One day, the veterans decide to take on a new conquest. They will have a picnic beyond the confines of the home, up in the hills where the willows are blown by the winds. After all, it’s within sight of the patio where they regularly congregate. Philippe is determined to get some exercise and get in good shape, since another new member shares his birthday. And as Philippe observes, if two residents share the same birthday, the nurse in charge will make sure that one of them dies. That’s just the way she is.

Of course, it takes considerable persuasion to convince the obstinate Gustave and taciturn Henri to venture into the unknown. Philippe is up to the task, however, with his undampened optimism.


Photo by John Lamb

Will Philippe follow through on his adventurous plan? Will Gustave avoid his negativity, and opt instead to join his comrades on their trek into the woods? Will Henri step away from his regular, rigid routine for a little spark of spontaneity? After all, at one time all three of them were heroes.

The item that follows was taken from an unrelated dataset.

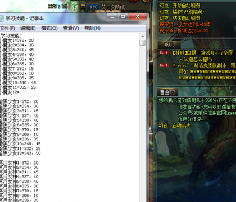Click the orange round icon at top edge
The height and width of the screenshot is (202, 236).
(147, 1)
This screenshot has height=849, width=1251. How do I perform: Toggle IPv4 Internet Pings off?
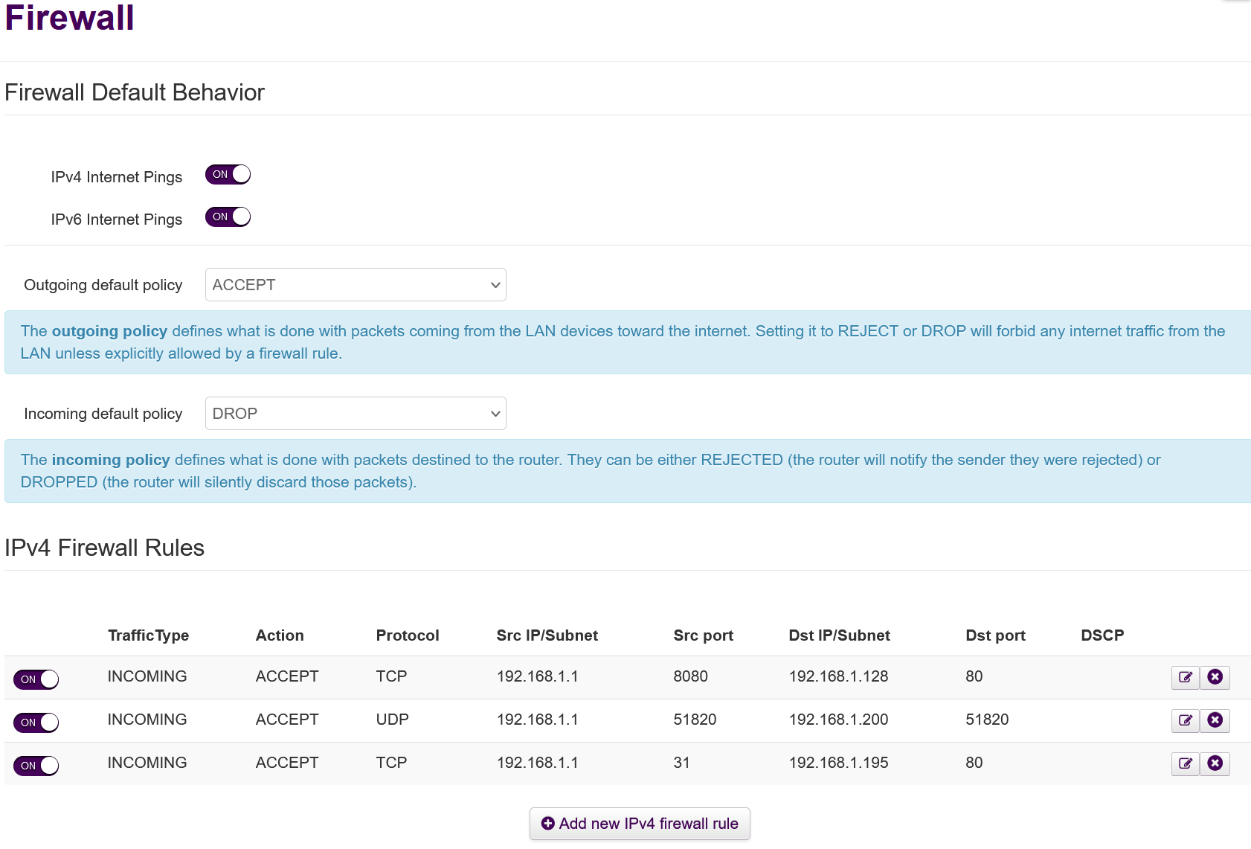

Other Info: Ashton, who also serves as the troupe’s artistic director, took its name from the ancient Greek word for “Britain,” an archaic usage according to Wikipedia. Ashton aims to present works from British authors with his new company, although he admits that ironically the initial effort is by French writer Gerald Sibleyras, with a translation and adaptation by Czech-born British playwright Tom Stoppard. Rue Britannia.

The one-act work is short on action and long on exposition, but it conveys charm and a sweet core, especially when told so winningly by Isaiah Di Lorenzo, Will Shaw and David Wassilak. They portray Philippe, Gustave and Henri, respectively, and each actor owns his character with a thoughtful and well-embodied portrayal.

Di Lorenzo relies on his physical agility to handle the numerous pratfalls which befall Philippe, in light of his periodic narcolepsy. He is an ingratiating “fall guy,” as well as an impish rogue not above handling an attractive nurse inappropriately, even at his age.

Wassilak maintains the buttoned-down personality of Henri, even when the long-time home resident becomes exasperated with the quirks and eccentricities of his colleagues. As Gustave, Shaw carefully considers his words before he invariably points out the fallacies in the opinions offered by Henri, Philippe or both.


Photo by John Lamb

The three live in a one-step-up, two-steps-back world, but it’s a world which offers them comfort and security. For added ballast, there’s the omnipresent stone statue of a dog which joins them for their daily interludes on the porch, an object which Philippe says watches him and moves ever so gradually. Naturally, it is decided that the docile canine must accompany them on their journey to the woods, even at 200 pounds.

Ashton’s direction is steady and focused, as Sibleyras and Stoppard doubtless intended. There are nice contributions by Brad Slavik with the simple set design: a marble floor, a diminutive, columned fence in the background and that sturdy dog. Nathan Schroeder’s lighting design complements the leisurely proceedings, and the cast members (apparently) dress themselves in attire befitting their characters.

“Heroes” is 90 minutes of light, whimsical fare, which nevertheless is filled with intelligent ruminations about the human condition and our never-ending quest to reach for something better, even a picnic in the woods, if only to savor the accomplishment.